### Supplied information
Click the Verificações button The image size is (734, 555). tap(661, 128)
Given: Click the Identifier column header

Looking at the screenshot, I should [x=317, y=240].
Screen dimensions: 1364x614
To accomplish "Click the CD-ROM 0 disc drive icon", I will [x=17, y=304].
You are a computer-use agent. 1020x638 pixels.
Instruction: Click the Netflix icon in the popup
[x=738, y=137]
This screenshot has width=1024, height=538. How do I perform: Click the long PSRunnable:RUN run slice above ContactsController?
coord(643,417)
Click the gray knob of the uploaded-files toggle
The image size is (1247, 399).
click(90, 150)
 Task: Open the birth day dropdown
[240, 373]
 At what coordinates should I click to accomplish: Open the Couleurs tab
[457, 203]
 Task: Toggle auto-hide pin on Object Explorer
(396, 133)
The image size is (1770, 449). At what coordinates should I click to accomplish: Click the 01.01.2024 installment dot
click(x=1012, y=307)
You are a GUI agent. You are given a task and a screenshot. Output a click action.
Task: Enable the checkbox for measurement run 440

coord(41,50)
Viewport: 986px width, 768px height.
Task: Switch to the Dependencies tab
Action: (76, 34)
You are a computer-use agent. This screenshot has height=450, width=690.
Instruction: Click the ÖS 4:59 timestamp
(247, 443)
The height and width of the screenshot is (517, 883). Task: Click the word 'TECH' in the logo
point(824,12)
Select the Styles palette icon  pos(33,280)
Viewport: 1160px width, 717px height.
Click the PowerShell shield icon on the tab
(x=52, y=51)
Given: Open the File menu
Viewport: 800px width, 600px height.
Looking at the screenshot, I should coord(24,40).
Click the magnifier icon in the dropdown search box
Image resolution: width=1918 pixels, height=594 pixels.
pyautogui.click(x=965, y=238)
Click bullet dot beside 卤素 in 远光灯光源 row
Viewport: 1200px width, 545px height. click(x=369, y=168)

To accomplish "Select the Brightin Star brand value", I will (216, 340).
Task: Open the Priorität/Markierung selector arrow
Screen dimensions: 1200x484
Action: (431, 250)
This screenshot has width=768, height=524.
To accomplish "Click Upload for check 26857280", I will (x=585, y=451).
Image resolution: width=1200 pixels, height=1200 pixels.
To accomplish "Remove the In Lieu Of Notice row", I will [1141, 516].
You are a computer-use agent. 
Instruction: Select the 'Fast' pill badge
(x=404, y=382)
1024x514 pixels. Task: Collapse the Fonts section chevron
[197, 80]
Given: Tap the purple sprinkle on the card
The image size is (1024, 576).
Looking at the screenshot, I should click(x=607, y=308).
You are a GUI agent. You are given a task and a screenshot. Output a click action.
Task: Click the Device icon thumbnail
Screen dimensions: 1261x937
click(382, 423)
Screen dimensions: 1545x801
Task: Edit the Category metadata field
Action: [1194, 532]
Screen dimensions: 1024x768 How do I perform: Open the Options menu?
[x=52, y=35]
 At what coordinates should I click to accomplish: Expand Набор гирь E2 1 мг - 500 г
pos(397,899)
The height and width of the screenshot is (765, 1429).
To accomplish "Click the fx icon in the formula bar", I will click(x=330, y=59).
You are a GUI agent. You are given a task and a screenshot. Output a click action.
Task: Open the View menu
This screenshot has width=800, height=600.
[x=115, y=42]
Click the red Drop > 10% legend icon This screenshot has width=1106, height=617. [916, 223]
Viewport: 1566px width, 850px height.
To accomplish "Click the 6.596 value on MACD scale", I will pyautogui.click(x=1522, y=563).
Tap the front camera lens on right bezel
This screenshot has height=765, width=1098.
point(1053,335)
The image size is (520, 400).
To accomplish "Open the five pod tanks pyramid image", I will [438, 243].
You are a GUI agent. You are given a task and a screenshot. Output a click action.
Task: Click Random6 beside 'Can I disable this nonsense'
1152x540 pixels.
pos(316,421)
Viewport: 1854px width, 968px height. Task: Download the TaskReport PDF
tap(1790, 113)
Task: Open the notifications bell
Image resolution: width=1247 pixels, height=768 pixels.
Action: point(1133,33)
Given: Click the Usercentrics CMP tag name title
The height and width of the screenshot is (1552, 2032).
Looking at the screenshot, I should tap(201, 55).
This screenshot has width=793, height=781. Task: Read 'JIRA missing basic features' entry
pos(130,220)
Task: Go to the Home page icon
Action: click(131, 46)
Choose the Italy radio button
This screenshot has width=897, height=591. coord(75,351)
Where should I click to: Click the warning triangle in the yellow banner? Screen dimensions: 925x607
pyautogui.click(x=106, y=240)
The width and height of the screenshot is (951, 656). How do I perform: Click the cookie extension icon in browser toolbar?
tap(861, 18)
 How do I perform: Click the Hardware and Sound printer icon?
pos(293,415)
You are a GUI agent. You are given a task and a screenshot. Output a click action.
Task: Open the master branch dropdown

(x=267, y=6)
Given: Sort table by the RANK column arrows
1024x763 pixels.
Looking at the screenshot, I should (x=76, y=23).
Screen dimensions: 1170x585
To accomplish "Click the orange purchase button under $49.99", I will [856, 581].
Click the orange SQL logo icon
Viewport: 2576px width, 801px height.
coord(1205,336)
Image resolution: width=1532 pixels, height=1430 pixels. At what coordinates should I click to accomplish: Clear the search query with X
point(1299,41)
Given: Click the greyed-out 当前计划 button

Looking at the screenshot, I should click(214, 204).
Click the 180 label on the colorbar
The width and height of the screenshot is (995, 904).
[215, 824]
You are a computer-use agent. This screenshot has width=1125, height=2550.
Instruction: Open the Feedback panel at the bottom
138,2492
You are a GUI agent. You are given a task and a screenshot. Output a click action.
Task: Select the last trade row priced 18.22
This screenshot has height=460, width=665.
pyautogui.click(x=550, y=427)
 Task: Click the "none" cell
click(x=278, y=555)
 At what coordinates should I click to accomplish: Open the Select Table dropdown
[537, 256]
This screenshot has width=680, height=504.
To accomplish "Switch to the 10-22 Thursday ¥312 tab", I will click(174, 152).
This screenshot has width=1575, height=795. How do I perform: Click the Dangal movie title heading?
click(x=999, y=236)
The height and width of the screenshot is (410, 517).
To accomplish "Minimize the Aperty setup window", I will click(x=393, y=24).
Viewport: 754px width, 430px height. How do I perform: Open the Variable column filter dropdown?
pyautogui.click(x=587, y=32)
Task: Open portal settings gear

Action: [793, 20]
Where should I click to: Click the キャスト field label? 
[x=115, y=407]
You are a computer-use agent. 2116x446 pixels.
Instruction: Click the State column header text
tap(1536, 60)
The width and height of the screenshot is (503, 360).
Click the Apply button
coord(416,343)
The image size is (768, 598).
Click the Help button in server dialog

### What you need to do
Copy the records above exactly, beginning at the line that contains "Click the PowerShell shield icon on the tab" and stopping after the line that contains "The height and width of the screenshot is (765, 1429).".

### Output below
Click the PowerShell shield icon on the tab
(x=52, y=51)
Given: Open the File menu
Viewport: 800px width, 600px height.
Looking at the screenshot, I should coord(24,40).
Click the magnifier icon in the dropdown search box
Image resolution: width=1918 pixels, height=594 pixels.
pyautogui.click(x=965, y=238)
Click bullet dot beside 卤素 in 远光灯光源 row
Viewport: 1200px width, 545px height. click(x=369, y=168)

To accomplish "Select the Brightin Star brand value", I will (216, 340).
Task: Open the Priorität/Markierung selector arrow
Screen dimensions: 1200x484
Action: (431, 250)
This screenshot has width=768, height=524.
To accomplish "Click Upload for check 26857280", I will (x=585, y=451).
Image resolution: width=1200 pixels, height=1200 pixels.
To accomplish "Remove the In Lieu Of Notice row", I will [1141, 516].
You are a computer-use agent. 
Instruction: Select the 'Fast' pill badge
(x=404, y=382)
1024x514 pixels. Task: Collapse the Fonts section chevron
[197, 80]
Given: Tap the purple sprinkle on the card
The image size is (1024, 576).
Looking at the screenshot, I should click(x=607, y=308).
You are a GUI agent. You are given a task and a screenshot. Output a click action.
Task: Click the Device icon thumbnail
Screen dimensions: 1261x937
click(382, 423)
Screen dimensions: 1545x801
Task: Edit the Category metadata field
Action: [1194, 532]
Screen dimensions: 1024x768 How do I perform: Open the Options menu?
[x=52, y=35]
 At what coordinates should I click to accomplish: Expand Набор гирь E2 1 мг - 500 г
pos(397,899)
The height and width of the screenshot is (765, 1429).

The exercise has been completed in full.